Severe preeclampsia is diagnosed by a systolic blood pressure greater than 160 mm Hg or diastolic blood pressure greater than 110 mm Hg, excess proteinuria, severe oliguria, cerebral or visual disturbances, pulmonary edema, impaired liver function, epigastric or right upper quadrant pain, thrombocytopenia, or fetal growth retardation.

Additional studies include serum creatinine, platelet count, serum alanine and aspartate aminotransferase concentrations (ALT and AST), serum lactate dehydrogenase (LDH), and serum uric acid.1

The HELLP syndrome (hemolysis, elevated liver enzymes, and low platelets) is a sign of severe preeclampsia.

Every patient should have fetal heart sounds checked to confirm viability as part of the patient’s vital signs. Sonographic evaluation of the fetus is necessary to confirm gestational age if prenatal care is not well documented.

Gestational age is important in determining optimal management if the severity of symptoms progresses. A nonstress test or biophysical profile is used to evaluate fetal well being.

Visual disturbances, severe headaches, lateralizing neurologic signs, and liver tenderness in patients with severe preeclampsia should be treated aggressively to prevent progression to seizures and maternal organ damage.

CT scanning of the head is necessary in the case of lateralizing neurologic signs to rule out the possibility of intracranial hemorrhage.

Treatment

Delivery is the definitive treatment for preeclampsia and should be considered after 34 weeks gestation in the case of severe preeclampsia and 37 weeks gestation in mild preeclampsia.

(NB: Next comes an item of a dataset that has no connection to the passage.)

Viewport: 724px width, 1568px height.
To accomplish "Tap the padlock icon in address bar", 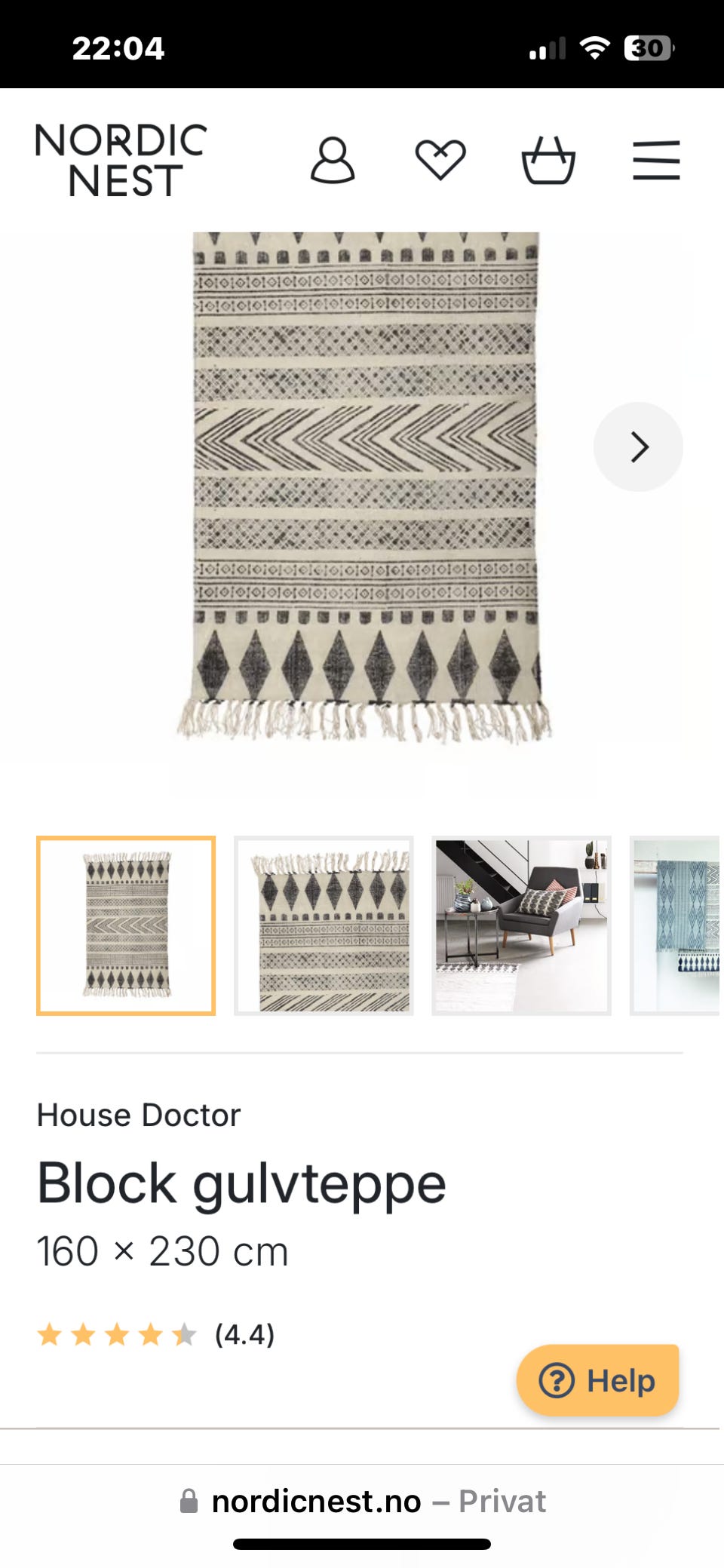I will (x=189, y=1501).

A conservative approach, rather than preterm delivery, may be the better option depending on gestational age, maternal and fetal condition, and severity of disease.

Limitation of physical activity, including bed rest, has been proven to decrease blood pressure and is a common initial treatment of mild preeclampsia.

Mild preeclampsia may be monitored on an outpatient basis, but patients with moderate to severe preeclampsia should be admitted and closely followed.